Fig. 9 represents the management according to input speech buffer of the present invention.Be contained in voice in the impact damper by fragment at certain hour
Figure A0280102800137
Expression.Fragment OM under the Hamming window is carried out the sounding analysis, the sounding decision-making relevant with V the sample at center is provided.Window only is used for explanation, need not represent the voice weighting, an example that can be used for the technology of any weighting is found in " estimating and the sounding detection based on the tone of sinusoidal speech model " (IEEE Int.Conf.on Acoustics Speech and SignalProcessing, 1990) of R.J.McAulay and T.F.Quatieri.The sounding decision-making of gained is owing to S aThe fragment that individual sample is long
Figure A0280102800141
V≤S wherein aWith | S a-V|<<S aIn addition, voice segment becomes S aThe frame that individual sample is long
Figure A0280102800142
(i=0 ..., 3), make and can realize SOLA and buffering management easily.Specifically,
Figure A0280102800143
With
Figure A0280102800144
Will be as two continuous SOLA analysis frame x iAnd x i+ 1, and impact damper will pass through frame
Figure A0280102800145
The moving to left and new samples be placed on " sky " of (i=0,1,2)
Figure A0280102800146
On the position and upgraded.
Compression can adopt Figure 10 easily to describe, four primary iterations shown in the figure.The input and output voice flow can be respectively along right side and the left side of figure, and wherein the common feature of some of SOLA clearly.In incoming frame, speech sound is marked as " 1 ", and unvoiced speech is marked as " 0 ".
At first, impact damper comprises a zero-signal.Then, read first frame
Figure A0280102800147
Send sound fragment in this case.Should be pointed out that the sounding of this frame just arrives at it according to carrying out the aforesaid way that sounding is analyzed
Figure A0280102800148
The position after just known.Therefore, algorithmic delay adds up to 3S aIndividual sample.In the left side, continually varying ash colour frame, consequent synthetic frame represent special time to keep exporting the sample value of front of impact damper of (synthesizing) voice (hereinafter with clear, the minimum length of this impact damper is (k i) Maximal value+ 2S a=3S aIndividual sample).According to SOLA, this frame will be by S s(S s<S a) under the speed of decision by upgrading with the overlap-add of continuous analysis frame.Therefore, after initial twice iteration, because for passing through analysis frame respectively
Figure A0280102800149
With The new renewal of carrying out, S sThe frame that individual sample is long
Figure A02801028001411
With Out-of-date, so they will be exported continuously.This SOLA compression will continue to carry out, as long as the decision-making of current sounding does not change to 1 from 0, this takes place in step 3.At this point, remove its last S aOutside the individual sample, whole synthetic frame will be output, and add the last S from the present analysis frame in the above aIndividual sample.This can be considered reinitializing of synthetic frame, becomes now By it, the new SOLA compression cycle of beginning in step 4, or the like.

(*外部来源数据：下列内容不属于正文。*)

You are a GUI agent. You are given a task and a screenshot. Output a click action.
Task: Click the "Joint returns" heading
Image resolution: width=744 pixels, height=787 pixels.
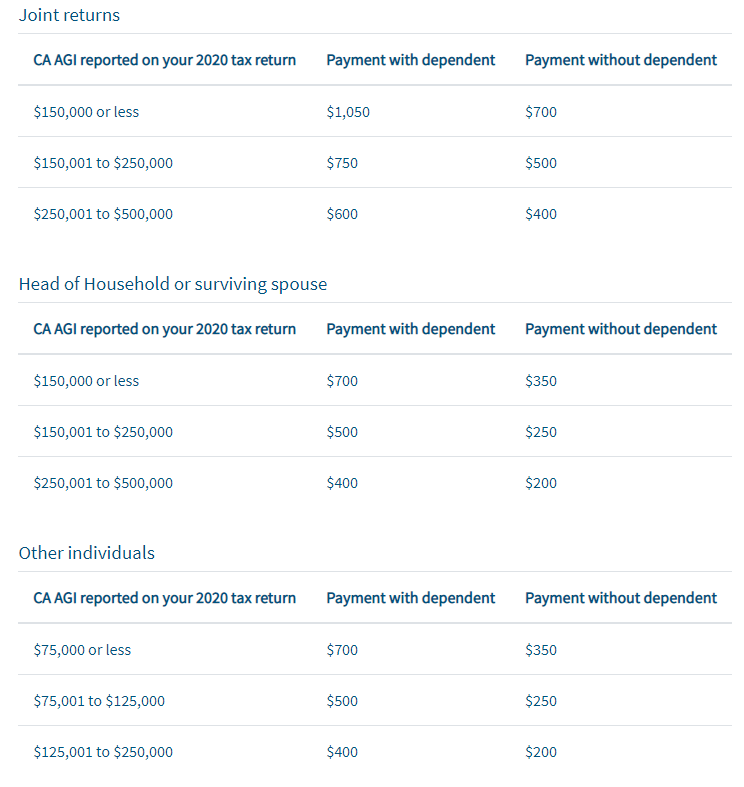coord(69,15)
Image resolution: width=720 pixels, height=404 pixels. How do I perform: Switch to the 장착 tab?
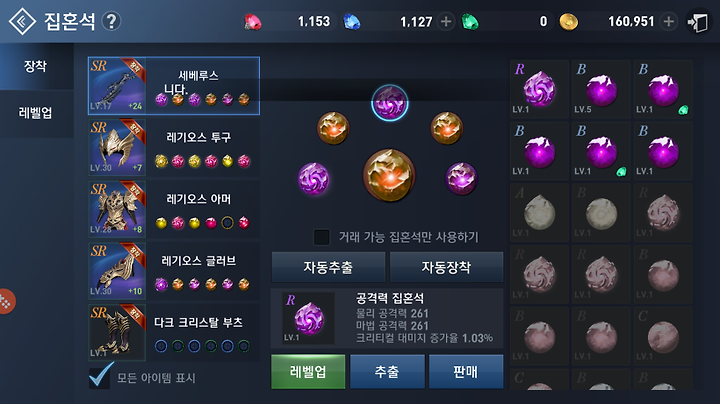point(36,67)
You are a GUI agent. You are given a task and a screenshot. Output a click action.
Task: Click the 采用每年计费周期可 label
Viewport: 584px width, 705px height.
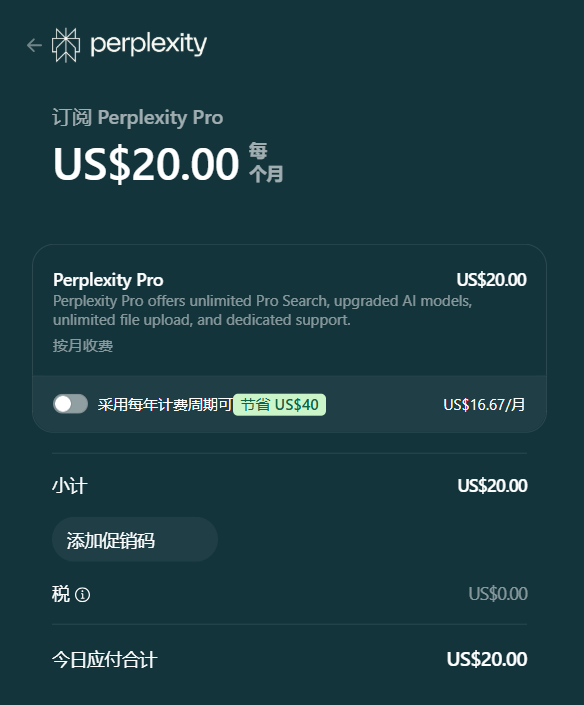pyautogui.click(x=165, y=405)
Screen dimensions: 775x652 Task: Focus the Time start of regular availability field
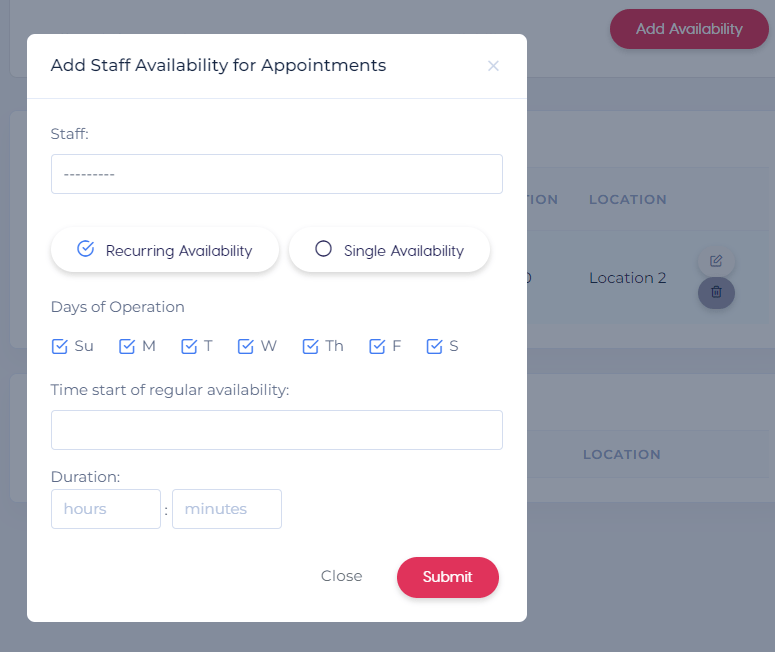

As can be seen, when keeping voice continuity, since the slow convergence of SOLA, frame Major part will be converted, several incoming frames subsequently also are converted.These parts just in time comprise the zone of sound front end corresponding to most probable.
Can infer that now after each time iteration, compressor reducer will be exported " information tlv triple ", comprise speech frame, SOLA k and the sounding decision-making corresponding with the previous frame in the impact damper.Owing in transfer process, do not calculate simple crosscorrelation, so k i=0 owing to each switched frame.Therefore, represent speech frame by the length with them, the tlv triple of Chan Shenging is (S in the case s, k 0, 0), (S s, k 1, 0), (S a+ k 1, 0,0) and (S s, k 3, 1).The transmission that should be pointed out that (great majority) k that obtains in the compression process of unvoiced speech is unnecessary, because (great majority) silent frame will adopt parametric method to expand.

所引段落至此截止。